The Age(ing) of Riesling

Some wine myths deserve to be busted.

Many will know that I have been a long-time fan of Riesling.  If you’ve been (un)lucky enough to walk into shop while we’ve been offering one on tasting you’ve probably already had an earful as to the wonders of Riesling… and I make no secret that I consider it a king among grapes.

For some unknown reason it is still the most underappreciated grapes in New Zealand.  Almost universally adored by winemakers, it still stays out of the heady limelight enjoyed by our mainstay of production (Sauvignon Blanc) and darling of the boutique wine world (Pinot Noir).

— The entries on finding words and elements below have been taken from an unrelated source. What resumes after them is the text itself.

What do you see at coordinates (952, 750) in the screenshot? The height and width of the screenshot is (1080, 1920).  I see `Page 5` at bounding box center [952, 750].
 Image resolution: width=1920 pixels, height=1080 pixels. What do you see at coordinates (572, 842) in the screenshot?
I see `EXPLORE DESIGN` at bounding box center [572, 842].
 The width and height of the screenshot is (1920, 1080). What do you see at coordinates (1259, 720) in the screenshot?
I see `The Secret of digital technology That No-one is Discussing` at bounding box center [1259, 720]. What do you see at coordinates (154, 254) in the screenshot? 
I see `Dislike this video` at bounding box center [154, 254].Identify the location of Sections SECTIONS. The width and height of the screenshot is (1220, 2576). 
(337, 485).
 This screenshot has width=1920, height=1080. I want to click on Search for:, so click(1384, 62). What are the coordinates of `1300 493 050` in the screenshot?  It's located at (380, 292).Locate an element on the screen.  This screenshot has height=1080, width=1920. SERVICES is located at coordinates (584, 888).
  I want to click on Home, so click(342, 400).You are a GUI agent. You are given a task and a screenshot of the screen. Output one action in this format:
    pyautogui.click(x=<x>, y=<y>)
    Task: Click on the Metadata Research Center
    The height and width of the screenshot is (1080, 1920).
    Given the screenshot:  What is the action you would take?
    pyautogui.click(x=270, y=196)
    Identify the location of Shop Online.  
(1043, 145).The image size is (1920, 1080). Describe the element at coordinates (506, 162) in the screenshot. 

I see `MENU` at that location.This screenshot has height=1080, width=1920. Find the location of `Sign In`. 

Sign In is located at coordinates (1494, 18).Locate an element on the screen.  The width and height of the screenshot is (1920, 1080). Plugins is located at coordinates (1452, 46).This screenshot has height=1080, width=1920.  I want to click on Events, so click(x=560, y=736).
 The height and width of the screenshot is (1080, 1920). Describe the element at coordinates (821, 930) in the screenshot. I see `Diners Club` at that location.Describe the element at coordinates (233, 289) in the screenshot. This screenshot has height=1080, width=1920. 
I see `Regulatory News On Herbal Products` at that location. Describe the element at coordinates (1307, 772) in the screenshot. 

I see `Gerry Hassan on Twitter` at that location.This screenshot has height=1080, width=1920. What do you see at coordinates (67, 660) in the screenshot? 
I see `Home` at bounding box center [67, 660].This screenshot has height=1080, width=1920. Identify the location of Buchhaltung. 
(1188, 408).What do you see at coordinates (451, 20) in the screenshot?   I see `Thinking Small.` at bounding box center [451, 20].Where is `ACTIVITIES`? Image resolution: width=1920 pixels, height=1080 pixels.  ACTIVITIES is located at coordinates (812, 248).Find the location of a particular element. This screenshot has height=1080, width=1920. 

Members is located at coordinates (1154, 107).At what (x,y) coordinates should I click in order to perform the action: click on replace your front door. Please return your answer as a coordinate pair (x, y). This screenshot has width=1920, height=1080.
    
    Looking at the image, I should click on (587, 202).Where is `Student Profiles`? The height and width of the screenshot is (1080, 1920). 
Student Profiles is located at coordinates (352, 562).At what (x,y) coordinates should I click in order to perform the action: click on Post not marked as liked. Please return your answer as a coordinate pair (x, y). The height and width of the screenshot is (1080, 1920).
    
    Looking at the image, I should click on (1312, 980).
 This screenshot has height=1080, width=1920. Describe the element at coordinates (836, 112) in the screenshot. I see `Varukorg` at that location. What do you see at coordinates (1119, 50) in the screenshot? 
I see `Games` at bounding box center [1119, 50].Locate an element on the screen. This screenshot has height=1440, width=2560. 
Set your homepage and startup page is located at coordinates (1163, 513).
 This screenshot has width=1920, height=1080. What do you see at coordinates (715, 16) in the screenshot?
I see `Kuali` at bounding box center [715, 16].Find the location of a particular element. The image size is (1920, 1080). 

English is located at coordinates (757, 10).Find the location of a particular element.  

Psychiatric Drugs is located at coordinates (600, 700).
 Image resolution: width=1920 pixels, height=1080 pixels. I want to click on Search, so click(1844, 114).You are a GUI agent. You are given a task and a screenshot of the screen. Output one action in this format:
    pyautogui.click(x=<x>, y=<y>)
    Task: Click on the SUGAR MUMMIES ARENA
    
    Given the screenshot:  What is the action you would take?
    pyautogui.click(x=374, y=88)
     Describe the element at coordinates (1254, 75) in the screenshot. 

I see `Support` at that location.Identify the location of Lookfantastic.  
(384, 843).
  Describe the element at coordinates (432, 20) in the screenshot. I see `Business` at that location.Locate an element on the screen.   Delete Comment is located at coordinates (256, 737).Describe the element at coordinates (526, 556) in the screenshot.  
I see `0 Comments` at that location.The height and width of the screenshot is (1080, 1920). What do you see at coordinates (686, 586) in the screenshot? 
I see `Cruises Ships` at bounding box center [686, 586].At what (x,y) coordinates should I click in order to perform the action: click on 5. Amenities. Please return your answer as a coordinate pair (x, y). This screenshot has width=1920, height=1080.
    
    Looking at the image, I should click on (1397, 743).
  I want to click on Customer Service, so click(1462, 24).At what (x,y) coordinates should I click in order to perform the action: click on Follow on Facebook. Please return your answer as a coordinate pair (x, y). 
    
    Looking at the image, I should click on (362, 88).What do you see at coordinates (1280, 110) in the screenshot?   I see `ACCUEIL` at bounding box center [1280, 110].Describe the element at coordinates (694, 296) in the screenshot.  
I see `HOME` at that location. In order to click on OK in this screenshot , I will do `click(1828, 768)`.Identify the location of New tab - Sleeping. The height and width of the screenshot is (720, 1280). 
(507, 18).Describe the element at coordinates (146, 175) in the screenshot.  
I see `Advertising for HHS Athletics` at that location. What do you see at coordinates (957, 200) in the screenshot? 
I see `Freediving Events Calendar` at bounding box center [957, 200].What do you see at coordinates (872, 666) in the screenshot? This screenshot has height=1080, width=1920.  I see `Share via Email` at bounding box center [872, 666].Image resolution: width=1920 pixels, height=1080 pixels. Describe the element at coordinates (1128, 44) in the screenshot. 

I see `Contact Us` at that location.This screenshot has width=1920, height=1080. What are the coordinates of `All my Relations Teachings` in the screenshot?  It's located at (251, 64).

So what do I love about this wine.  For starters, it’s an astonishingly versatile grape – the different styles, the wonderful flavours and the subtle textures it can produce, the fact that it can be bone dry, super-sweet and everything in between.  It is also a well-known fact that Riesling can age incredibly well.  Of all the white wines I’ve tasted with years of bottle age, nothing I have had stands up to a well-aged Riesling.

This evening my wife surprised me with a great dinner at home, along with proud presentation of a real treat of a wine.  She had discovered in our cellar a Riesling from Palliser Estate from 2001.  That’s not a typo, this is a locally made Kiwi white wine with 11 years of bottle age.  The forlorn white sticker I had attached to it some years ago instructed me to “drink by 2010”.  Oops.   But hey, what’s 2 years between good friends.

We approached the wine with a slight mix of apprehension and curious excitement.  Has it stood the test of time?  Winemaker Allan Johnson’s note on the bottle is to enjoy young and fresh, but would reward cellaring and enjoy from 2003-2010 (plus).

So what happens to Riesling as it ages?  Most people know that red wine can successfully age gracefully for many years.  The best Bordeaux wines and Burgundies can age over decades.  But a white wine with no oak barrels or tannins in sight?  Riesling usually has a high level of acidity, this can act as a natural preservative of the wine and enable it to age gracefully over time.  The best Rieslings have been known to sit for decades or longer.  But in New Zealand?

Over time, a Riesling will often darken in colour from a pale straw to a more golden hue.  The original fruit forward flavours will soften and be replaced by more subtle and complex characters and aromas.  Often an aged Riesling will have a distinctive petrol hue to it, some consider this a flaw but many more treasure it as a sign of maturity.

The Palliser Riesling is no exception.  It has turned a pale gold, with soft aromas of lemon lime, baked green apple, a hint of lanolin, and a dose of that distinctive petrol.  First taste is a wave of relief, not only is it not spoiled, it is fabulous.  In the mouth is a flood of sensual flavours and textures.  It keeps evolving and changing each time I try it.  I taste the lemon lime that carries through from the nose, a hint of washed riverstone, tart stone fruit and citrus, and a satisfying mouth filling texture.  I would consider it a ‘dry’ style, the acidity is subdued and allows the flavours to shimmer in the mouth.  A long satisfying finish with dried honey, and a fresh minerality.  According to Allan the wine has a touch of botrytis on it that I wouldn’t have guessed from the nose, but it explains the weighty texture and suppleness on the palate.

And the best news?  Katie says we may have another one tucked in the cellar.  I’m tempted to leave it there for another year, or two… do I dare?